WORK TO DO: Reproduce the entries below word for word, from the first line through the line containing "Looking at the screenshot, I should tap(22, 279).".

RECORDS SUPPLIED:
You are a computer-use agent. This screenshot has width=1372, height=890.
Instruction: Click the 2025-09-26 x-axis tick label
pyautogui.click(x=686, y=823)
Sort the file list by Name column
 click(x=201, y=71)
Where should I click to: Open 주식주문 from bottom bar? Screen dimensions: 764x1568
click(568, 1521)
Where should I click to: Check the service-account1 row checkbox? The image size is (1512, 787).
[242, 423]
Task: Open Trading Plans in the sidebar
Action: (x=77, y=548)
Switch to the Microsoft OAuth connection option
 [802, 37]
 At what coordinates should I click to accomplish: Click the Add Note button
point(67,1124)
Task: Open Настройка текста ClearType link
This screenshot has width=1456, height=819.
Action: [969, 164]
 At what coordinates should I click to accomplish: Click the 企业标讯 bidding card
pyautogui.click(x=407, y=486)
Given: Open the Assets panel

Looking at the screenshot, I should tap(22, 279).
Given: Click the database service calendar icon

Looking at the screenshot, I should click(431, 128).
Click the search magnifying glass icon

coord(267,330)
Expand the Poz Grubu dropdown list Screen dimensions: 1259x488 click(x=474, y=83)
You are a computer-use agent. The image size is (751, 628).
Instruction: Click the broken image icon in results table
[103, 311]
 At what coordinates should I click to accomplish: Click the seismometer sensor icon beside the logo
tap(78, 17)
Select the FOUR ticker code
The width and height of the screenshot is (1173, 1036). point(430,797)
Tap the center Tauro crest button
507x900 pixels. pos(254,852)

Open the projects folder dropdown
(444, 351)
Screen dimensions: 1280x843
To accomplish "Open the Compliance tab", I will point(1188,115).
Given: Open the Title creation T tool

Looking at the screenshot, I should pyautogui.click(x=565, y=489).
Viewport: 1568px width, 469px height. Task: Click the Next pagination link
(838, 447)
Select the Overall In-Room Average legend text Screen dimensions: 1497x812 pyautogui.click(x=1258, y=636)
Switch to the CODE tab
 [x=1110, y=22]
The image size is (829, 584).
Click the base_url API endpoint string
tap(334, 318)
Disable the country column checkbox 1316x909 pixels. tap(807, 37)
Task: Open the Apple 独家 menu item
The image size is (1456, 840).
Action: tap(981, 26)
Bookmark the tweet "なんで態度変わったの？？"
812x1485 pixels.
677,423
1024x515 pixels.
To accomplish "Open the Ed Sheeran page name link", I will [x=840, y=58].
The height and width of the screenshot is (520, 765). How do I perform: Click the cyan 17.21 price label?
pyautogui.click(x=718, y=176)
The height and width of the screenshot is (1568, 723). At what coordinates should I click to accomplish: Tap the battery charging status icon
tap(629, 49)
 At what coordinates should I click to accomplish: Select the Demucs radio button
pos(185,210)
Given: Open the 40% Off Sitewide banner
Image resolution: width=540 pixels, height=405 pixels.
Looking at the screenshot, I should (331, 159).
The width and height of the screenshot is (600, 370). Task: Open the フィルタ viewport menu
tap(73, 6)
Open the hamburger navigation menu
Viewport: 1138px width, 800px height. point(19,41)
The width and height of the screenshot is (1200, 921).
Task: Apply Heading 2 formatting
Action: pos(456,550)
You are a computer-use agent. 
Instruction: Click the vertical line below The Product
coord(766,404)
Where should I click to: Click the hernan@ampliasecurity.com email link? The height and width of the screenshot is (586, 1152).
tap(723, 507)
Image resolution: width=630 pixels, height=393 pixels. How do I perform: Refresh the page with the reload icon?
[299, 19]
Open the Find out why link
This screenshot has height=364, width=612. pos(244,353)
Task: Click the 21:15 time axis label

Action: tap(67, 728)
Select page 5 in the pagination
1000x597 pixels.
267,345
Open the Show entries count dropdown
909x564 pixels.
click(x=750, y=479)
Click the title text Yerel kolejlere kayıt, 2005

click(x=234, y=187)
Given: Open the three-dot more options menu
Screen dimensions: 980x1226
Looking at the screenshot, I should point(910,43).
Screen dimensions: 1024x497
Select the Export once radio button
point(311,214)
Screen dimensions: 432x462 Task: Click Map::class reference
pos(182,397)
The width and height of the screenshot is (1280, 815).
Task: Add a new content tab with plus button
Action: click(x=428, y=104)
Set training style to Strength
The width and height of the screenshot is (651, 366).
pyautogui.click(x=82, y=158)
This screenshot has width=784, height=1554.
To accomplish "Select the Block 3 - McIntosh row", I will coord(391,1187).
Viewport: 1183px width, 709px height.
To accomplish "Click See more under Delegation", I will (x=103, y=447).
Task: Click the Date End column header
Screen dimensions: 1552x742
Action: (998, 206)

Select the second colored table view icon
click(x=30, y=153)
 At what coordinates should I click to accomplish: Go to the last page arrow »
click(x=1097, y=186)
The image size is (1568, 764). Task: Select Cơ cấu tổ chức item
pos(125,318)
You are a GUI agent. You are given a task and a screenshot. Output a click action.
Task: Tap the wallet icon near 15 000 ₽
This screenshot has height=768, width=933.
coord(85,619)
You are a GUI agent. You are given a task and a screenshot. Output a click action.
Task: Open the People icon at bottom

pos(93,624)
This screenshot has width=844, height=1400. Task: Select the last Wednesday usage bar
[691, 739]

TASK OUTPUT:
You are a computer-use agent. This screenshot has width=1372, height=890.
Instruction: Click the 2025-09-26 x-axis tick label
pyautogui.click(x=686, y=823)
Sort the file list by Name column
 click(x=201, y=71)
Where should I click to: Open 주식주문 from bottom bar? Screen dimensions: 764x1568
click(568, 1521)
Where should I click to: Check the service-account1 row checkbox? The image size is (1512, 787).
[242, 423]
Task: Open Trading Plans in the sidebar
Action: (x=77, y=548)
Switch to the Microsoft OAuth connection option
 [802, 37]
 At what coordinates should I click to accomplish: Click the Add Note button
point(67,1124)
Task: Open Настройка текста ClearType link
This screenshot has width=1456, height=819.
Action: [969, 164]
 At what coordinates should I click to accomplish: Click the 企业标讯 bidding card
pyautogui.click(x=407, y=486)
Given: Open the Assets panel

Looking at the screenshot, I should tap(22, 279).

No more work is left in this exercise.